CC: Why is it important for families to have a solid understanding of these rights?
RK: Some individuals in a skilled nursing care center may experience health issues that make it difficult to advocate for their own rights…
CC: …like individuals with Alzheimer’s or Parkinson’s disease?
RK: Yes, exactly. In these cases, the individuals may look to family members to help them navigate the situation. It’s important for both you and your loved ones to be informed and know what to expect. Knowing how to fully participate in your loved one’s care will help ensure that he or she has the best possible experience.
CC: So how can families become better advocates?
RK: Think about what information you can provide to the staff of a skilled nursing care center that may improve person-centered care. What are your loved one’s likes and dislikes? What are his or her personal interests? What kinds of things help make your loved one comfortable, and what causes him or her anxiety? All of these things can help shape a better care experience for your loved one.
CC: Are there appropriate times for families to discuss their loved one’s care with a center?
RK: After your loved one arrives at a skilled nursing care center, you should be offered the opportunity, with his or her permission, to participate in a care planning meeting. These meetings, held periodically, are a time to discuss, review or change goals and expectations for care. The center should work with you to schedule meetings so that you are able to participate, either in person or via other means. You can also use visits as an opportunity to check on your loved one and interact with staff.

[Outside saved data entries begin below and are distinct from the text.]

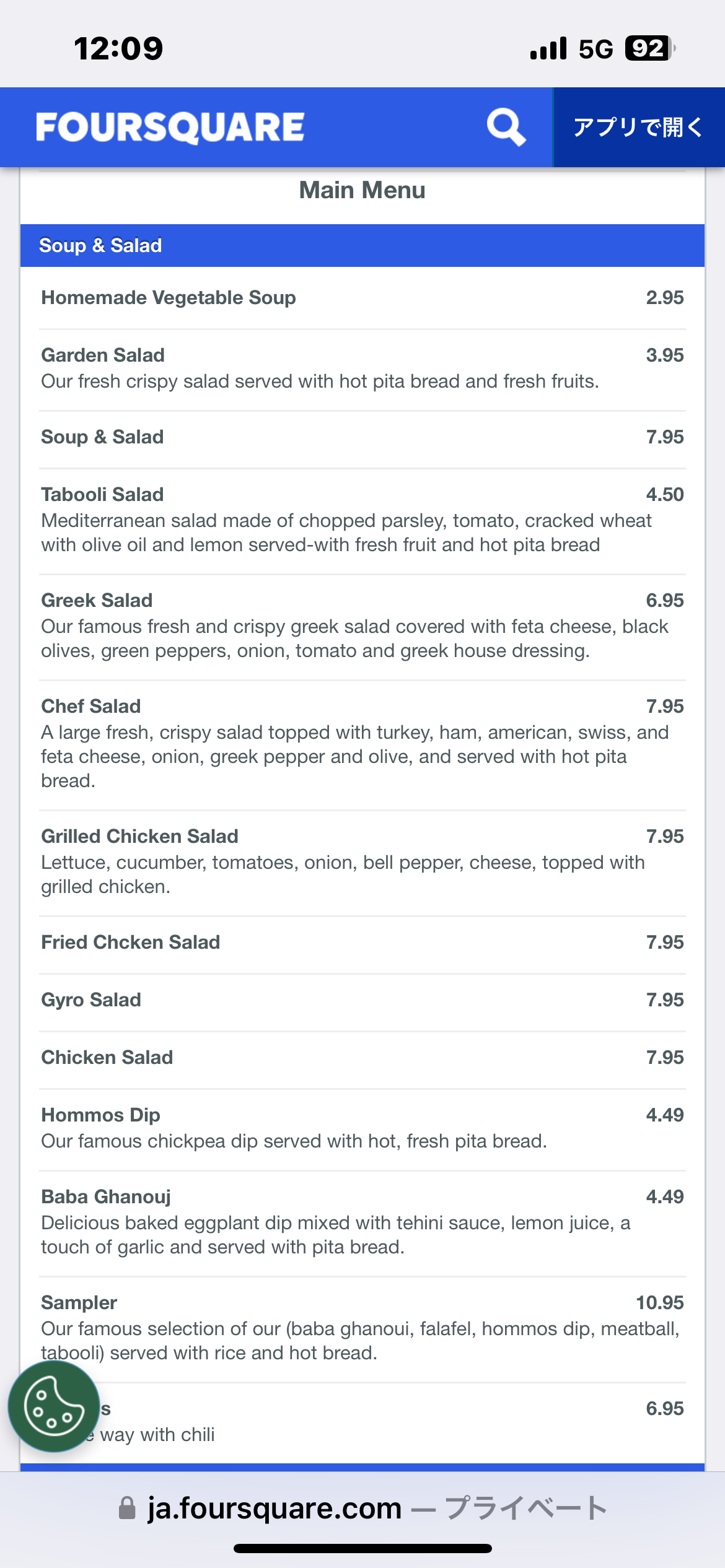Tap the search magnifier icon
725x1568 pixels.
[506, 128]
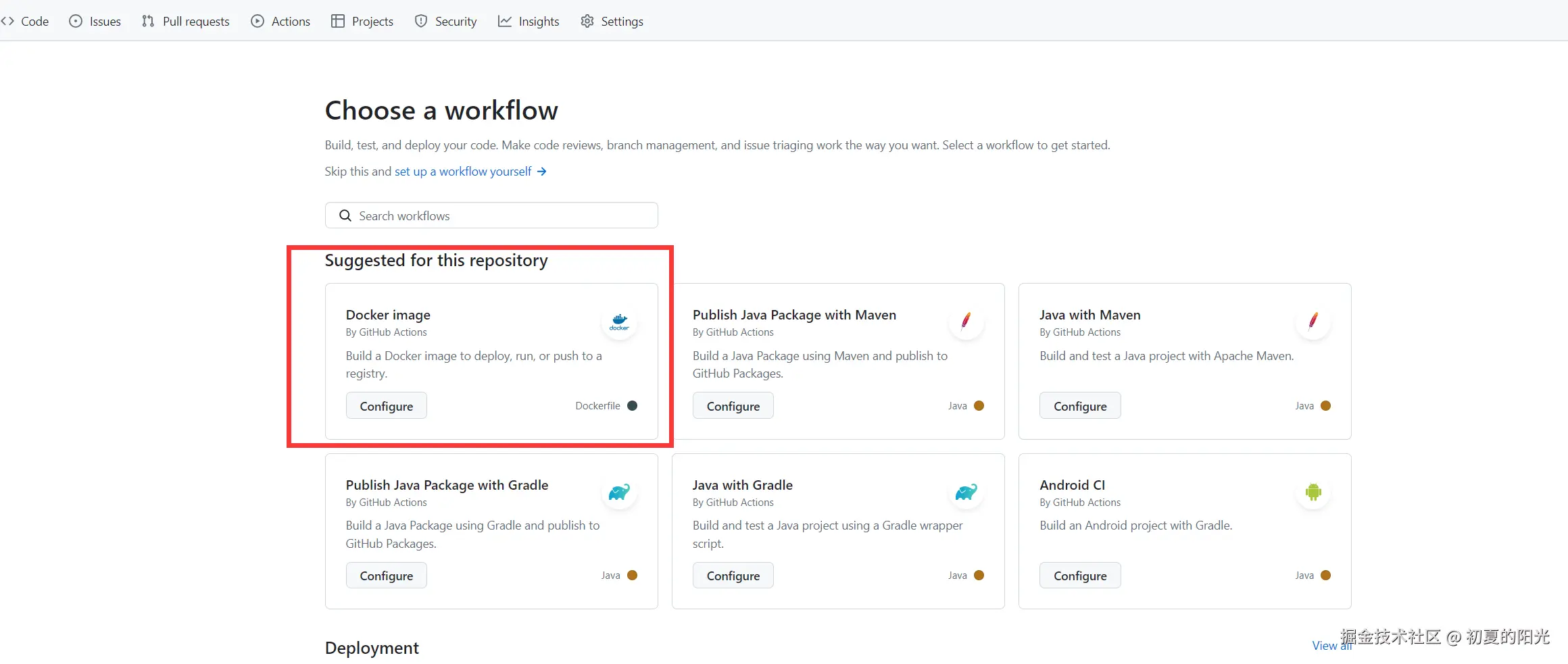The image size is (1568, 664).
Task: Click the Gradle elephant icon on Java with Gradle card
Action: click(966, 492)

It may help to share any concerns, discuss what is working well and talk about if there are any changes that you or your loved one would like to see.
CC: Are there any resources you recommend families take advantage of to address concerns for their loved one?
RK: You may want to begin with the nursing care staff or supervisors on the floor since they are the people who interact with your loved one most often. You can also speak with the Nursing Home Administrator, Director of Nursing or social services staff to address concerns.
Beyond the center, there is a network of state and local ombudsmen who can also provide support. These ombudsmen serve as advocates for those receiving long term care services. They can help facilitate communication and problem-solving between you and the center’s staff. If your family needs to reach out to an ombudsman in your area, The National Consumer Voice for Quality Long-Term Care has a locator tool that can help you find contact information.
Ruta Kadonoff, MA, MHS, is Vice President of Quality and Regulatory Affairs at the American Health Care Association. With more than 20 years of experience in the aging services field, she is a long term care quality specialist and advocate for person-centered care.